_YOUR OBJECTIVE_.
Every line that appears in the listing is to be set down verbatim.

======== EXERCISE MATERIALS ========

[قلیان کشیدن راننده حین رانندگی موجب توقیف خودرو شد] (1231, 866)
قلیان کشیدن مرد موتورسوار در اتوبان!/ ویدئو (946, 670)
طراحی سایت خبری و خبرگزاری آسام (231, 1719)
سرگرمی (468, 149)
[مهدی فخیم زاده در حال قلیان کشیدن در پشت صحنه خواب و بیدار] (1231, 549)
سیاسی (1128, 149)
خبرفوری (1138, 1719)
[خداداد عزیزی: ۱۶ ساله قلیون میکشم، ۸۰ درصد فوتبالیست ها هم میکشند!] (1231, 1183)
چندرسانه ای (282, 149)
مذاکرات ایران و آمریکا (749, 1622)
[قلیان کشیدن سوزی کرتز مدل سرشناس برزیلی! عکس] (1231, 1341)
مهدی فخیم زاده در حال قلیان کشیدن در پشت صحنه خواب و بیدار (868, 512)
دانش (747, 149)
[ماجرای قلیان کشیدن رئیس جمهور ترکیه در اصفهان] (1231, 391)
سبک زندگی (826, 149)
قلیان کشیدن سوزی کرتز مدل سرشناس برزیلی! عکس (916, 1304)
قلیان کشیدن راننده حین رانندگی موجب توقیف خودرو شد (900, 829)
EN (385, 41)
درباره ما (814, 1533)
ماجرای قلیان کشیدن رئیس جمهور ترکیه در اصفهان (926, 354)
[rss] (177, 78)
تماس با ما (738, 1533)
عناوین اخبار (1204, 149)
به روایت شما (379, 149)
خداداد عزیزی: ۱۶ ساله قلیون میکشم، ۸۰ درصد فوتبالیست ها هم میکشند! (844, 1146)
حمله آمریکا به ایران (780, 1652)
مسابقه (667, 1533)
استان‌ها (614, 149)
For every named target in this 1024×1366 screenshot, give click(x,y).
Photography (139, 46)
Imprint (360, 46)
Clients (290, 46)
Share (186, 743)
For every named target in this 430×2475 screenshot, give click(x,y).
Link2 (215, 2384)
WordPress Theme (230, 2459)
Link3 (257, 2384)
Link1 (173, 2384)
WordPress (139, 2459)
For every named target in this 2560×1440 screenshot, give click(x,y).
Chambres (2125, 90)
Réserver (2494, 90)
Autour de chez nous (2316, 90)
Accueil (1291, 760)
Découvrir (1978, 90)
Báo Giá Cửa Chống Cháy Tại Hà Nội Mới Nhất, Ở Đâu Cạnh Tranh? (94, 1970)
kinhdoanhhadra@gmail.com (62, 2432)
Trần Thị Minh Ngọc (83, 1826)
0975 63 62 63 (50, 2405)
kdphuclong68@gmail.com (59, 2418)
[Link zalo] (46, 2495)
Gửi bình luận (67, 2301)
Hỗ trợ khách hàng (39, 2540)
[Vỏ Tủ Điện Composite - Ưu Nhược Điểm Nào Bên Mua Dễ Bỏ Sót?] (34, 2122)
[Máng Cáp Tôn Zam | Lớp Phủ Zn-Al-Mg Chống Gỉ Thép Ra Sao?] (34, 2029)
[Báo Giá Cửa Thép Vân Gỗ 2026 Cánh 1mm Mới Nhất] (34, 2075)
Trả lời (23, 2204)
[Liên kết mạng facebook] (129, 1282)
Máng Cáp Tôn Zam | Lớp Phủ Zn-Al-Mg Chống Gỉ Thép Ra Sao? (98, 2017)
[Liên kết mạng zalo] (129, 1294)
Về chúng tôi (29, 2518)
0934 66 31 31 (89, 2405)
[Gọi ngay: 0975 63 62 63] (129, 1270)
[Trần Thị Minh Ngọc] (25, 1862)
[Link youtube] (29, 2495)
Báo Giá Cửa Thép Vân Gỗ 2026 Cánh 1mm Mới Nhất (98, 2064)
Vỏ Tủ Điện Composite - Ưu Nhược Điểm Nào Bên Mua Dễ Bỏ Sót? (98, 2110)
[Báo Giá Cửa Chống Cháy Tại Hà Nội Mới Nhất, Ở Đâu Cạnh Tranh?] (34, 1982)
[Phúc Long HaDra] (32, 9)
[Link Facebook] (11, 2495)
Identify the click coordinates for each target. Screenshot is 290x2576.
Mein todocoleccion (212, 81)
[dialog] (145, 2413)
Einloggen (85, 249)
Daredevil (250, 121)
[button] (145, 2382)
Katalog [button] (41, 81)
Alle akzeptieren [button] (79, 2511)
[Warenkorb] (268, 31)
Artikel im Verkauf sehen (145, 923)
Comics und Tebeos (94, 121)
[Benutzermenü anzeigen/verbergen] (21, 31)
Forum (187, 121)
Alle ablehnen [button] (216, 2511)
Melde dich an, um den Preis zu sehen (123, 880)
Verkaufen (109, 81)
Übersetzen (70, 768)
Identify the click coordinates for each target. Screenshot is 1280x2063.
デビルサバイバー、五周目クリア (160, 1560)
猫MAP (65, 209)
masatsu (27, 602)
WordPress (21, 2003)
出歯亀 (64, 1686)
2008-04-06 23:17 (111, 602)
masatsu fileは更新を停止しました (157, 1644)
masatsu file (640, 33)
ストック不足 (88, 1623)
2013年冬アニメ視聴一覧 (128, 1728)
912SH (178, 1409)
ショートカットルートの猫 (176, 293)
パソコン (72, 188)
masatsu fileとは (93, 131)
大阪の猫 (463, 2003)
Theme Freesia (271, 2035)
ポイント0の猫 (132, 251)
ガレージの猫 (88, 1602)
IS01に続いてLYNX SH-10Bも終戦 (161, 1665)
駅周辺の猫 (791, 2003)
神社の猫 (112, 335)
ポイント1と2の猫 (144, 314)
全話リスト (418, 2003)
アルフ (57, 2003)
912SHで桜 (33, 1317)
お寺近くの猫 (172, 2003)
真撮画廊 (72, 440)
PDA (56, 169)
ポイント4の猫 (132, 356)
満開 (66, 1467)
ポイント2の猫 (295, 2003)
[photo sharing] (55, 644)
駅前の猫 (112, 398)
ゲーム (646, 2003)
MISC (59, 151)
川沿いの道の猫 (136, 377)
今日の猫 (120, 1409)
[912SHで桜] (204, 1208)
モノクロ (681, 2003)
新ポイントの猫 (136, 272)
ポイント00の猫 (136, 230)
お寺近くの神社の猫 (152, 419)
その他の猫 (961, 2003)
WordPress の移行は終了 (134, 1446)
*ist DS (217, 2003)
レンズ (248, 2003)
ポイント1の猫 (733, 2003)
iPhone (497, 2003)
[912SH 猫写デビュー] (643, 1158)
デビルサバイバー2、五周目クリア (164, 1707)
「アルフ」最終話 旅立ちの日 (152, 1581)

========

_TASK ANSWER_.
[قلیان کشیدن راننده حین رانندگی موجب توقیف خودرو شد] (1231, 866)
قلیان کشیدن مرد موتورسوار در اتوبان!/ ویدئو (946, 670)
طراحی سایت خبری و خبرگزاری آسام (231, 1719)
سرگرمی (468, 149)
[مهدی فخیم زاده در حال قلیان کشیدن در پشت صحنه خواب و بیدار] (1231, 549)
سیاسی (1128, 149)
خبرفوری (1138, 1719)
[خداداد عزیزی: ۱۶ ساله قلیون میکشم، ۸۰ درصد فوتبالیست ها هم میکشند!] (1231, 1183)
چندرسانه ای (282, 149)
مذاکرات ایران و آمریکا (749, 1622)
[قلیان کشیدن سوزی کرتز مدل سرشناس برزیلی! عکس] (1231, 1341)
مهدی فخیم زاده در حال قلیان کشیدن در پشت صحنه خواب و بیدار (868, 512)
دانش (747, 149)
[ماجرای قلیان کشیدن رئیس جمهور ترکیه در اصفهان] (1231, 391)
سبک زندگی (826, 149)
قلیان کشیدن سوزی کرتز مدل سرشناس برزیلی! عکس (916, 1304)
قلیان کشیدن راننده حین رانندگی موجب توقیف خودرو شد (900, 829)
EN (385, 41)
درباره ما (814, 1533)
ماجرای قلیان کشیدن رئیس جمهور ترکیه در اصفهان (926, 354)
[rss] (177, 78)
تماس با ما (738, 1533)
عناوین اخبار (1204, 149)
به روایت شما (379, 149)
خداداد عزیزی: ۱۶ ساله قلیون میکشم، ۸۰ درصد فوتبالیست ها هم میکشند! (844, 1146)
حمله آمریکا به ایران (780, 1652)
مسابقه (667, 1533)
استان‌ها (614, 149)
For every named target in this 1024×1366 screenshot, give click(x,y).
Photography (139, 46)
Imprint (360, 46)
Clients (290, 46)
Share (186, 743)
For every named target in this 430×2475 screenshot, give click(x,y).
Link2 (215, 2384)
WordPress Theme (230, 2459)
Link3 (257, 2384)
Link1 (173, 2384)
WordPress (139, 2459)
For every named target in this 2560×1440 screenshot, give click(x,y).
Chambres (2125, 90)
Réserver (2494, 90)
Autour de chez nous (2316, 90)
Accueil (1291, 760)
Découvrir (1978, 90)
Báo Giá Cửa Chống Cháy Tại Hà Nội Mới Nhất, Ở Đâu Cạnh Tranh? (94, 1970)
kinhdoanhhadra@gmail.com (62, 2432)
Trần Thị Minh Ngọc (83, 1826)
0975 63 62 63 (50, 2405)
kdphuclong68@gmail.com (59, 2418)
[Link zalo] (46, 2495)
Gửi bình luận (67, 2301)
Hỗ trợ khách hàng (39, 2540)
[Vỏ Tủ Điện Composite - Ưu Nhược Điểm Nào Bên Mua Dễ Bỏ Sót?] (34, 2122)
[Máng Cáp Tôn Zam | Lớp Phủ Zn-Al-Mg Chống Gỉ Thép Ra Sao?] (34, 2029)
[Báo Giá Cửa Thép Vân Gỗ 2026 Cánh 1mm Mới Nhất] (34, 2075)
Trả lời (23, 2204)
[Liên kết mạng facebook] (129, 1282)
Máng Cáp Tôn Zam | Lớp Phủ Zn-Al-Mg Chống Gỉ Thép Ra Sao? (98, 2017)
[Liên kết mạng zalo] (129, 1294)
Về chúng tôi (29, 2518)
0934 66 31 31 (89, 2405)
[Gọi ngay: 0975 63 62 63] (129, 1270)
[Trần Thị Minh Ngọc] (25, 1862)
[Link youtube] (29, 2495)
Báo Giá Cửa Thép Vân Gỗ 2026 Cánh 1mm Mới Nhất (98, 2064)
Vỏ Tủ Điện Composite - Ưu Nhược Điểm Nào Bên Mua Dễ Bỏ Sót? (98, 2110)
[Báo Giá Cửa Chống Cháy Tại Hà Nội Mới Nhất, Ở Đâu Cạnh Tranh?] (34, 1982)
[Phúc Long HaDra] (32, 9)
[Link Facebook] (11, 2495)
Identify the click coordinates for each target. Screenshot is 290x2576.
Mein todocoleccion (212, 81)
[dialog] (145, 2413)
Einloggen (85, 249)
Daredevil (250, 121)
[button] (145, 2382)
Katalog [button] (41, 81)
Alle akzeptieren [button] (79, 2511)
[Warenkorb] (268, 31)
Artikel im Verkauf sehen (145, 923)
Comics und Tebeos (94, 121)
[Benutzermenü anzeigen/verbergen] (21, 31)
Forum (187, 121)
Alle ablehnen [button] (216, 2511)
Melde dich an, um den Preis zu sehen (123, 880)
Verkaufen (109, 81)
Übersetzen (70, 768)
Identify the click coordinates for each target. Screenshot is 1280x2063.
デビルサバイバー、五周目クリア (160, 1560)
猫MAP (65, 209)
masatsu (27, 602)
WordPress (21, 2003)
出歯亀 (64, 1686)
2008-04-06 23:17 (111, 602)
masatsu fileは更新を停止しました (157, 1644)
masatsu file (640, 33)
ストック不足 (88, 1623)
2013年冬アニメ視聴一覧 (128, 1728)
912SH (178, 1409)
ショートカットルートの猫 (176, 293)
パソコン (72, 188)
masatsu fileとは (93, 131)
大阪の猫 (463, 2003)
Theme Freesia (271, 2035)
ポイント0の猫 (132, 251)
ガレージの猫 (88, 1602)
IS01に続いてLYNX SH-10Bも終戦 (161, 1665)
駅周辺の猫 (791, 2003)
神社の猫 (112, 335)
ポイント1と2の猫 (144, 314)
全話リスト (418, 2003)
アルフ (57, 2003)
912SHで桜 (33, 1317)
お寺近くの猫 (172, 2003)
真撮画廊 (72, 440)
PDA (56, 169)
ポイント4の猫 (132, 356)
満開 (66, 1467)
ポイント2の猫 (295, 2003)
[photo sharing] (55, 644)
駅前の猫 (112, 398)
ゲーム (646, 2003)
MISC (59, 151)
川沿いの道の猫 (136, 377)
今日の猫 (120, 1409)
[912SHで桜] (204, 1208)
モノクロ (681, 2003)
新ポイントの猫 (136, 272)
ポイント00の猫 (136, 230)
お寺近くの神社の猫 (152, 419)
その他の猫 (961, 2003)
WordPress の移行は終了 (134, 1446)
*ist DS (217, 2003)
レンズ (248, 2003)
ポイント1の猫 (733, 2003)
iPhone (497, 2003)
[912SH 猫写デビュー] (643, 1158)
デビルサバイバー2、五周目クリア (164, 1707)
「アルフ」最終話 旅立ちの日 (152, 1581)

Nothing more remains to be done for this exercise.